In each Economic and fiscal outlook we publish a box that summarises the effects of the Government’s new policy measures on our economy forecast. These include the overall effect of the package of measures and any specific effects of individual measures that we deem to be sufficiently material to have wider indirect effects on the economy. In the 2015 Autumn Statement and Spending Review, we made a number of adjustments to real and nominal GDP, the labour market, inflation, and the housing market.

This box considers the possible effects on the economy of the policy measures announced in this Spending Review and Autumn Statement. More details of each measure are set out in the Treasury’s documents. We assess their fiscal implications in Chapter 4 and Annex A.

The Government has eased the pace of fiscal tightening in the short term. It has increased spending on public services, capital investment and welfare in 2016-17, financed largely by higher borrowing and small tax increases. Beyond 2016-17 the net tax rise gets bigger while the increase in welfare spending becomes a net cut. The Government has also made a number of changes to the path of capital spending, with an increase in ‘Capital Department Expenditure Limits’ (CDELs) in 2016-17 and 2017-18, and a significant increase in CDELs in 2020-21.

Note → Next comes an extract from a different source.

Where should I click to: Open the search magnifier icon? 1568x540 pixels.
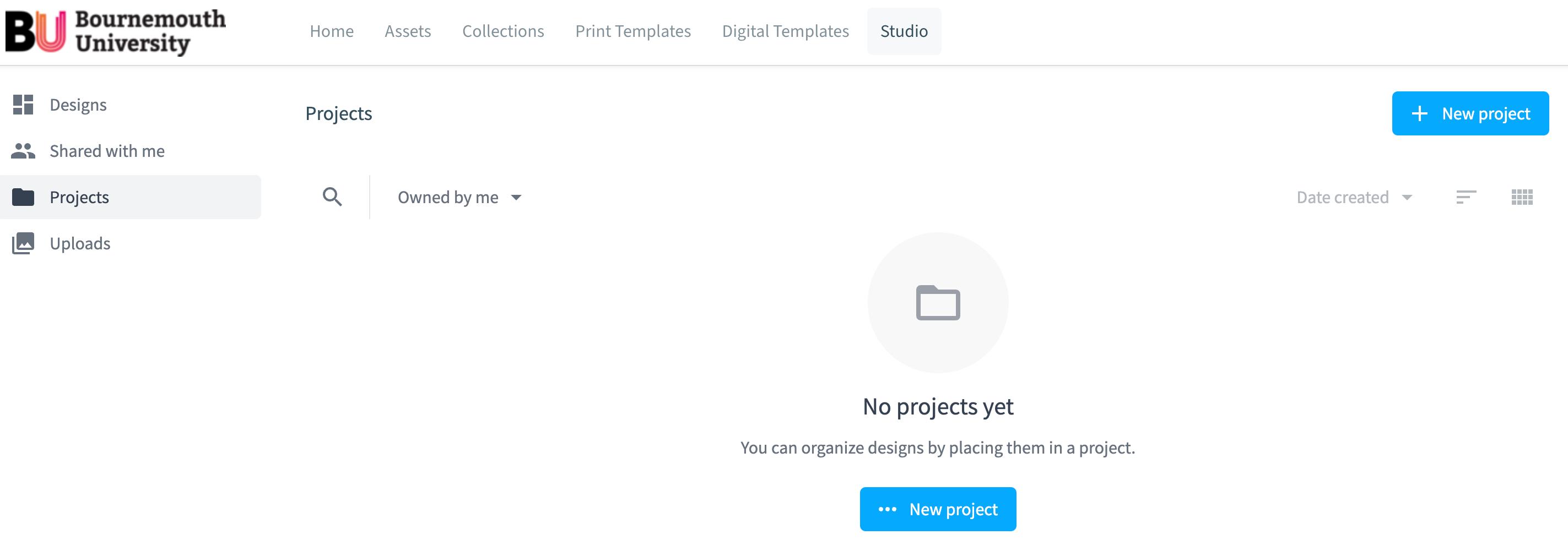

In order to reflect these changes in our economic forecast, we have applied to them the same ‘multipliers’ we used in our July forecast. They imply a 0.2 percentage point boost to real GDP growth in 2016-17 and a 0.1 percentage points drag in 2017-18 and 2018-19 as the initial boost unwinds. The multipliers are assumed to diminish the further in advance any changes are announced, so differences in the fiscal path in later years, including the significant increase in CDELs in 2020-21, are assumed to have negligible effects on real GDP growth, although they do affect the composition of expenditure in the medium term. The direct effect of changes in RDEL on the GDP deflator – via the government consumption deflator – means that the effects on nominal GDP growth are more persistent. They imply a 0.3 percentage point boost to nominal growth in 2016-17; a negligible effect in 2017-18 and 2018-19; then a drag of 0.1 percentage points in 2019-20 and 0.4 percentage points in 2020-21.

The direct effect of changes to welfare spending on overall aggregate demand, including the reversal of the July tax credit cuts, is estimated by applying the relevant multiplier to the total change in spending. But these measures may also affect work incentives and therefore potential labour supply. We did not adjust our July forecast for the package of cuts announced then, as they affected both in-work and out-of-work incomes, so similarly we have not adjusted our labour supply forecasts for the reversal of those cuts. There is a risk that the net effect on labour supply of the cumulative changes announced in July and in this Autumn Statement is not neutral.

The Government has announced the introduction of an apprenticeship levy set at 0.5 per cent of employers’ gross pay bill (with an allowance of £3 million), with the resulting funds available to fund apprenticeship training. In the near term we expect the additional cost to employers to be reflected in lower nominal wages and profit margins, with the majority of the incidence assumed to fall on wages by the end of the forecast period. That implies a cumulative reduction in average earnings of around 0.3 per cent by 2020-21. The effect is partly offset by the postponement of planned increases in auto-enrolment pension contributions, which reduces employer costs slightly in 2017-18 and 2018-19.

The Government has announced a number of measures that could affect the housing market. This includes higher rates of stamp duty land tax of 3 per cent on purchases of additional properties worth over £40,000 (mainly buy-to-let and second homes). We assume that this will reduce the incentive to purchase second homes and reduce the volume of annual property transactions by around 3 per cent in 2016-17 and around 2 per cent in each subsequent year of the forecast. The Government has also announced changes to grant funding of housebuilding for shared ownership that we expect will affect the activity of housing associations. These are discussed in more detail in Annex B.

The Government has also announced a small number of policies that we expect to have an impact on inflation. We expect CPI inflation to be reduced by just under 0.1 percentage points in 2017-18 as a result of replacing the current Energy Companies Obligation (ECO) and by moving to an exemption from the costs of renewables levies for Energy Intensive Industries, but to be unchanged in other years. These policies are likely to have a similar impact on RPI inflation, which is also expected to be affected by the announced increase in council tax referendum thresholds for certain local authorities. The effect of the council tax measures is to raise RPI inflation by just under 0.1 percentage points in each year from 2016-17.